Kevin Moreland McCurdy, Analyst, Pickering Energy Partners
Hey, great. Thank you for taking my question. Maybe a strategy question to start. You have had a relentless and very successful focus on free cash flow per share growth over the past few years. But whereas your free cash flow focus has led you to grow volumes, a lot of your peers are trying to grow free cash flow with flat or even declining volumes. What do you think you are doing right that others are missing, or is this just kind of an outcome of inventory quality? And maybe a follow-up on capital allocation. You have a lot of free cash flow coming your way in 2026. The balance sheet is in a great position. Can you talk about how you are thinking about the various uses of cash this year?
William M. Hickey, Co-CEO
I think there are definitely different ways to grow free cash flow per share.
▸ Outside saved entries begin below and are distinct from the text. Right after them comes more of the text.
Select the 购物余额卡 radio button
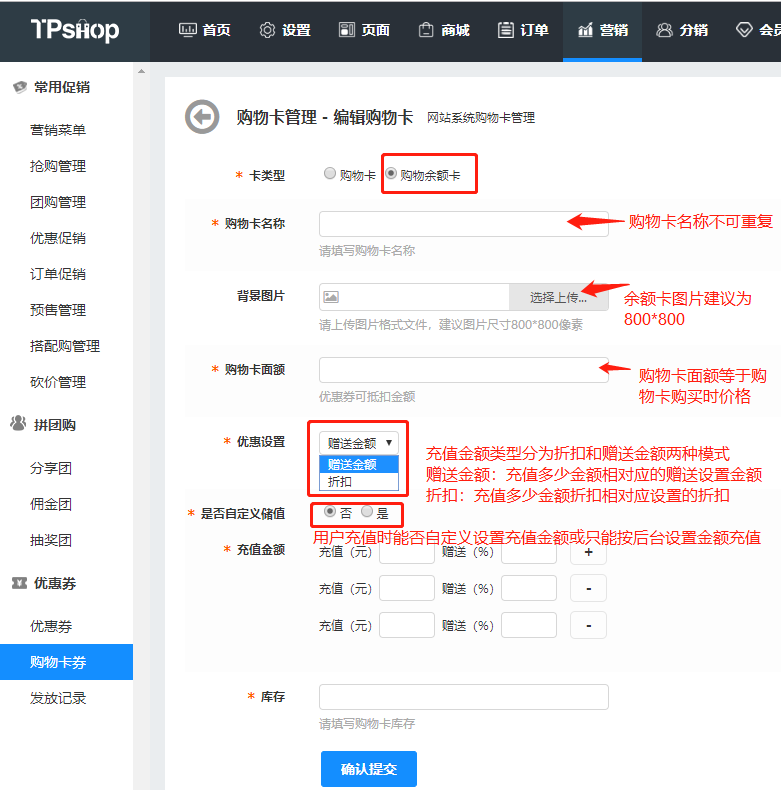pos(391,174)
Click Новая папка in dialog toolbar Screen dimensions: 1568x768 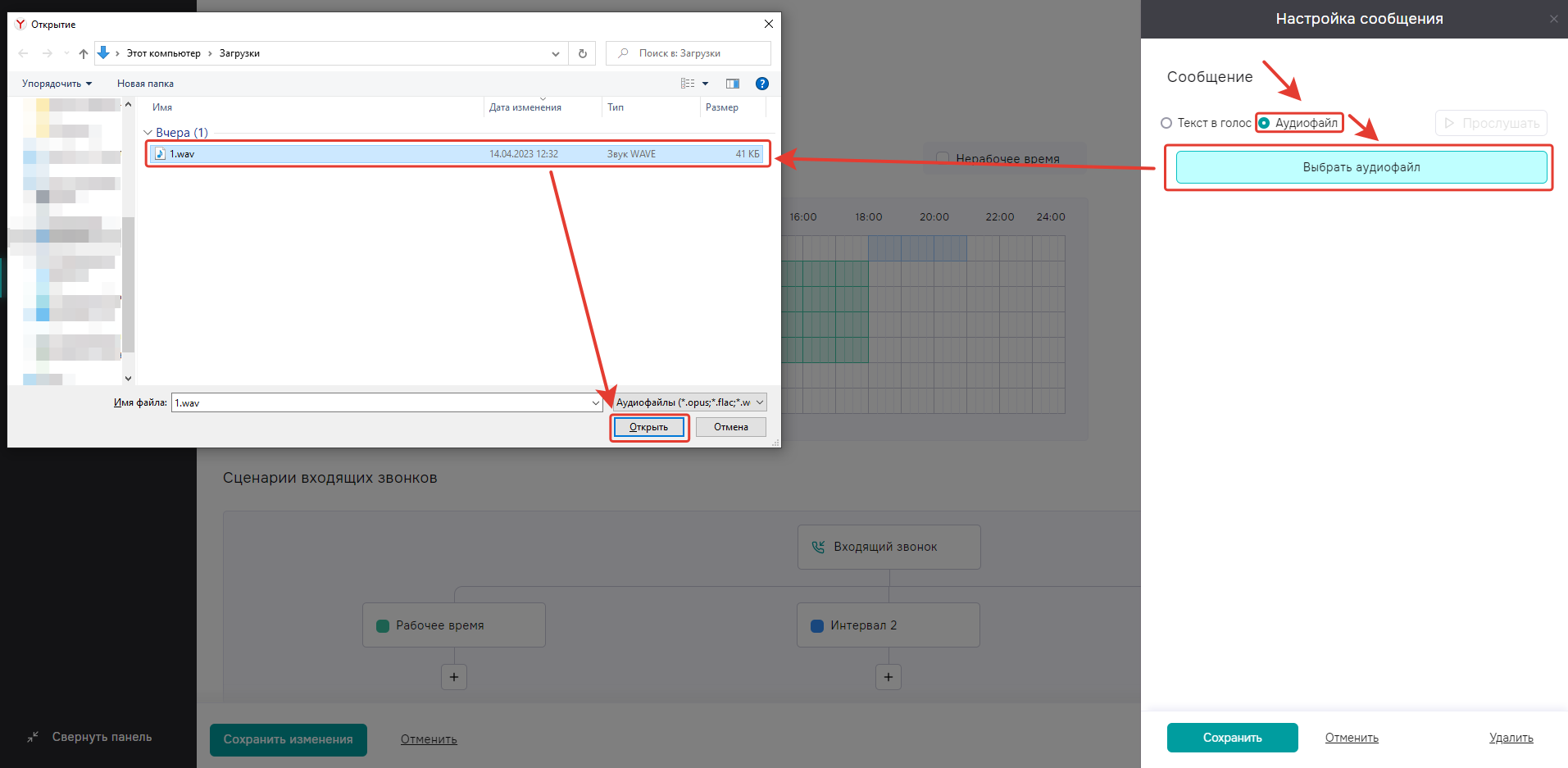(x=145, y=84)
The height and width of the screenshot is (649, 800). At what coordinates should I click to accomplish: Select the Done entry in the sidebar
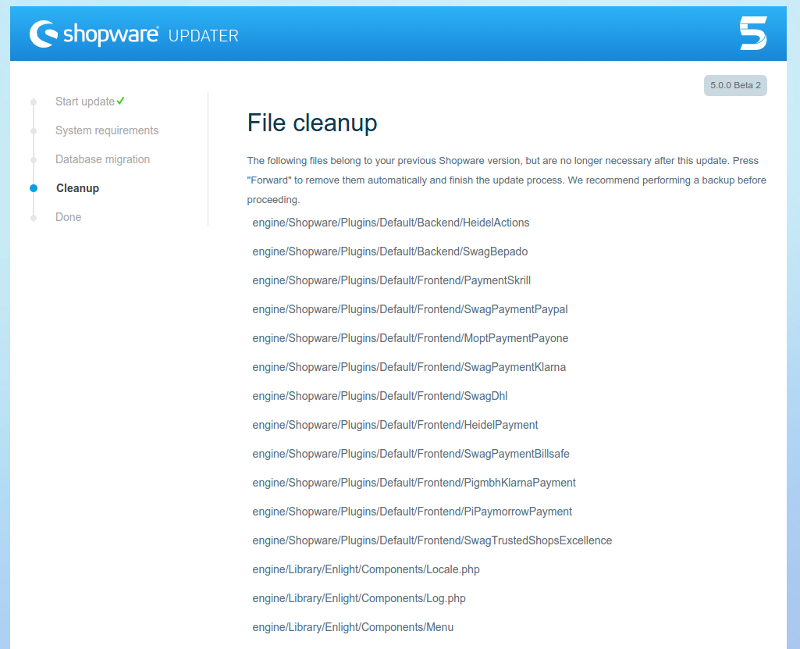(68, 216)
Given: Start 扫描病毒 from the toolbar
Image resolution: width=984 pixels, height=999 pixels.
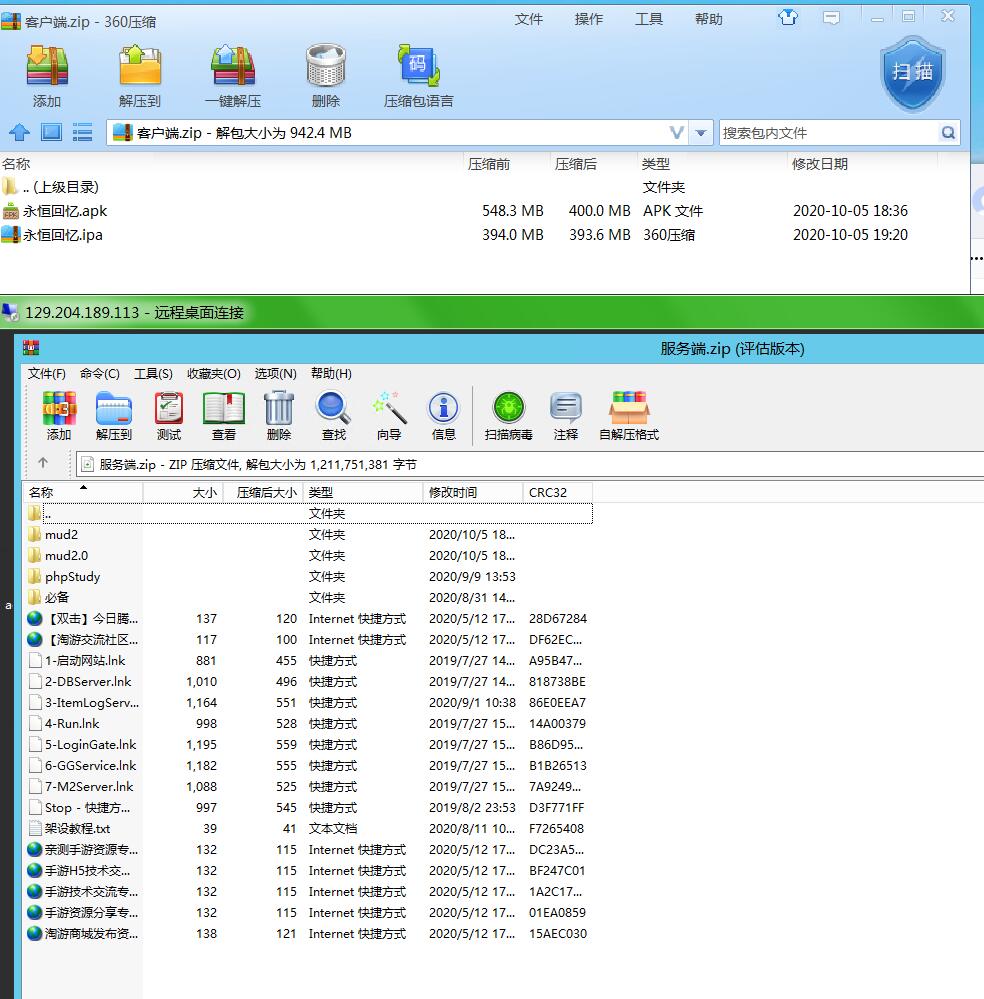Looking at the screenshot, I should point(508,414).
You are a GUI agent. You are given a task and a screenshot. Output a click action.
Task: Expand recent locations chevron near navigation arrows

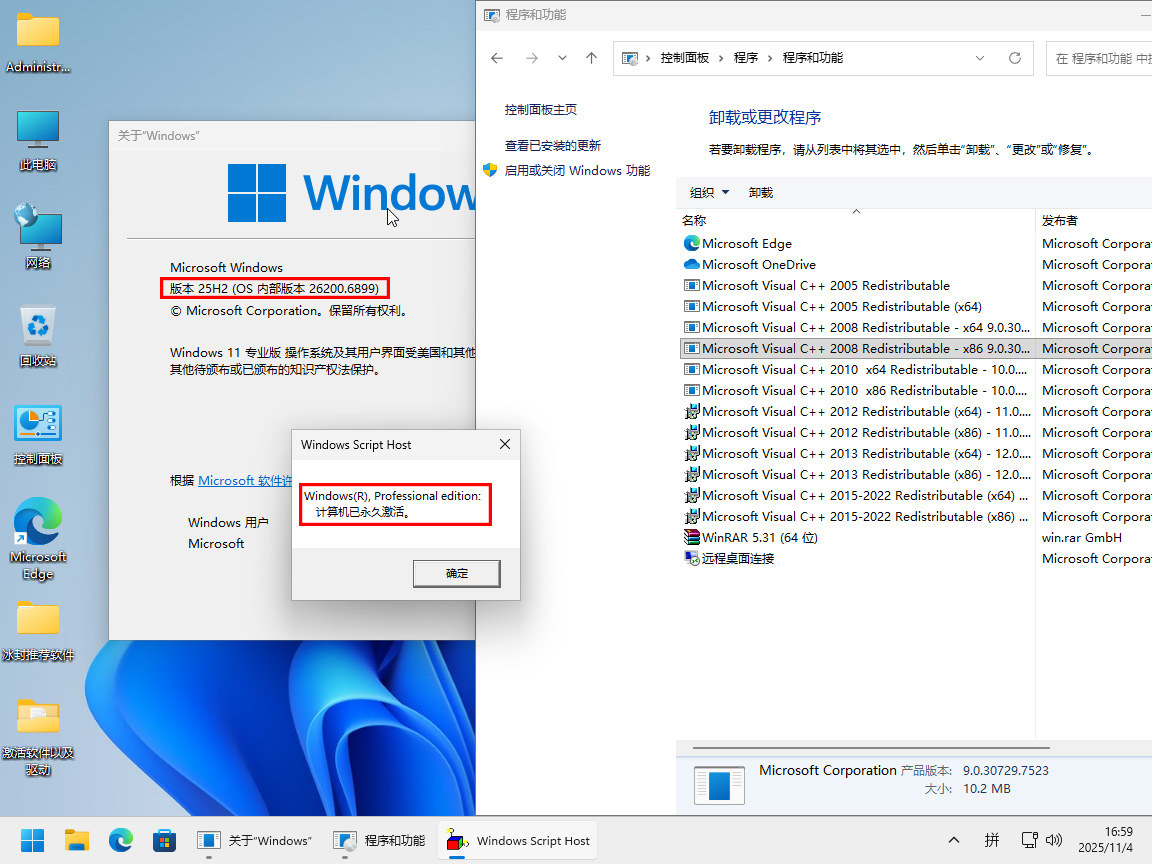click(562, 58)
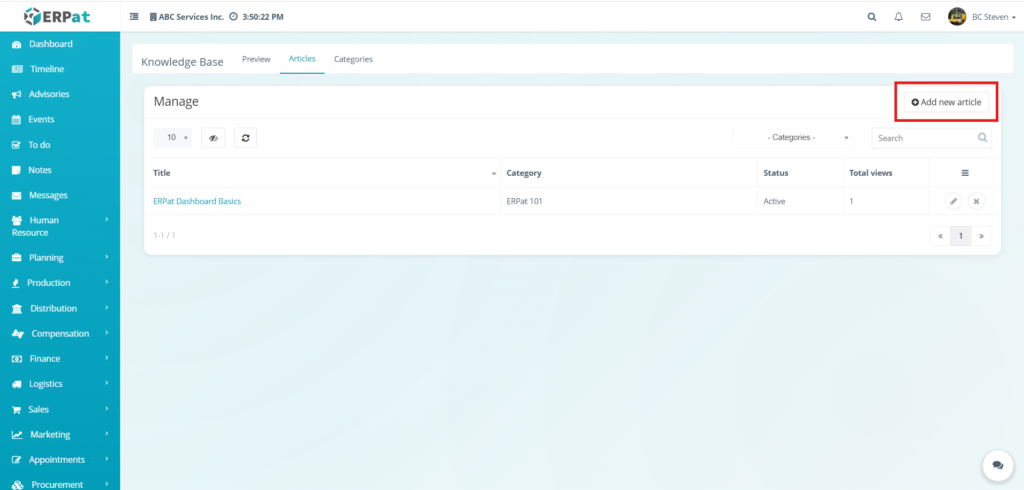Click in the article Search field
This screenshot has height=490, width=1024.
922,138
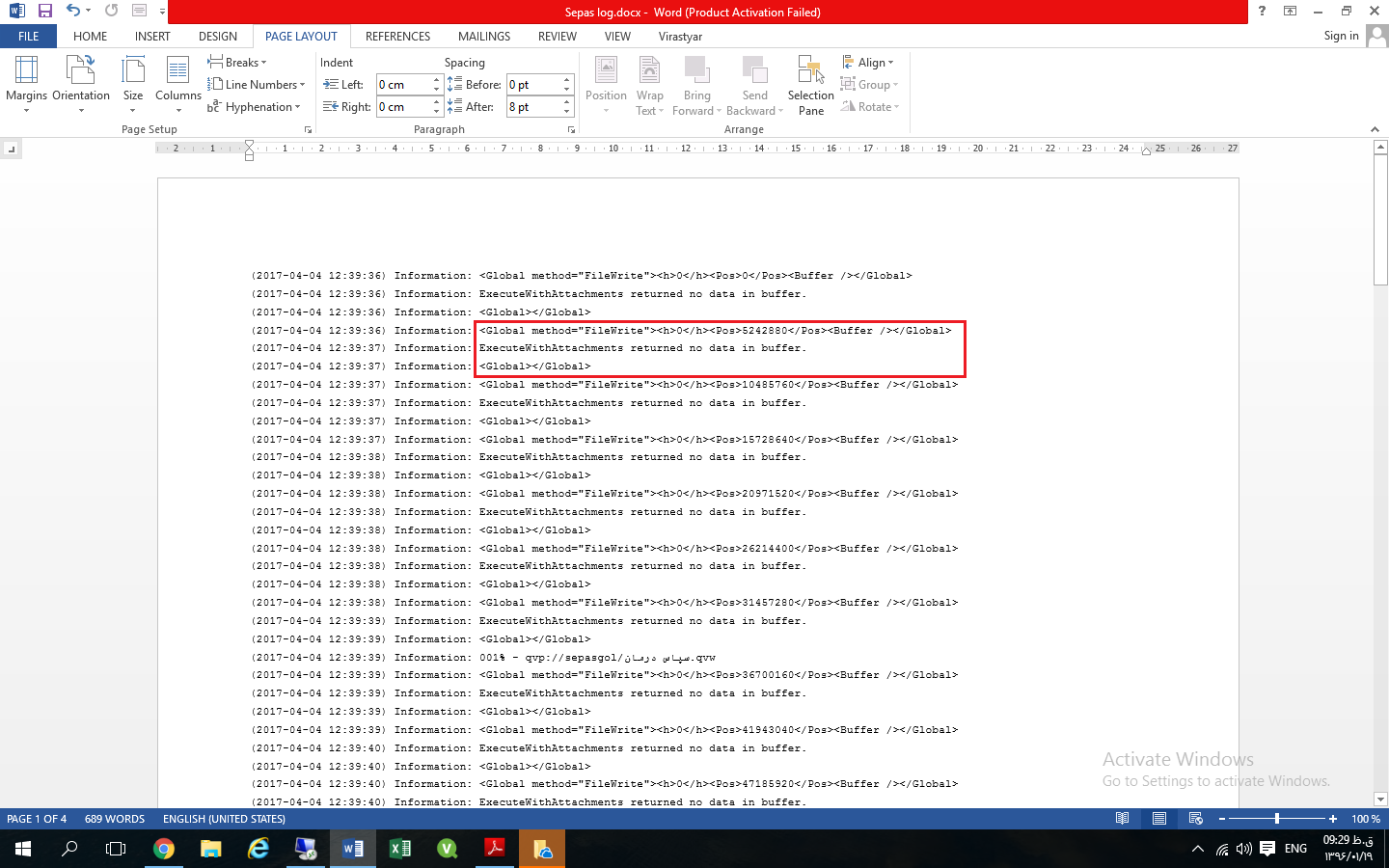Image resolution: width=1389 pixels, height=868 pixels.
Task: Switch to Read Mode view
Action: (1122, 819)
You can grow it via the numerator, which has largely been our strategy—both organic and inorganic free cash flow growth over the last couple of years. And you can also grow it through the denominator. That is probably a different business model than we have pursued, but I do not think that makes it wrong. It reflects an opportunity set, inventory quality, and really just the maturity of our business.
James H. Walter, Co-CEO
I think a lot of businesses that are shifting to a reduce-the-denominator buyback-share strategy are typically more mature businesses and more mature basins. For us, we are fortunate to be in the most exciting oil basin in North America that has a ton of running room. You have seen us do more free cash flow per share growth in terms of organic growth and growth through acquisitions. That has been a really good recipe for us. On capital allocation, we had a great slide in our deck, slide 16. We have free cash flow coming in, and our plan is to use every tool we have in the toolkit as the opportunity persists. Capital allocation is something we really pride ourselves on. We have done a great job of that the past decade. We will allocate capital to the opportunities that drive the greatest return over the long term. Obviously, base dividend is first and foremost, and we are proud of our track record of continuing to grow that dividend year in and year out. Beyond that, it depends on the opportunity set. If we have attractive accretive acquisitions, we will pursue those. If not, we are always excited to accrue cash to the balance sheet because this is a cyclical business. Paying down debt and saving dollars for the future has been a great return for us in the past. Finally, when dislocations exist, we are excited to buy back shares. We leaned in heavily for a week or two in April and have not had many opportunities since then. For us, capital allocation is all of the above, and we do not see any need to limit ourselves going forward.
Operator, Operator
Your next question comes from Neal Dingmann with William Blair. Please go ahead.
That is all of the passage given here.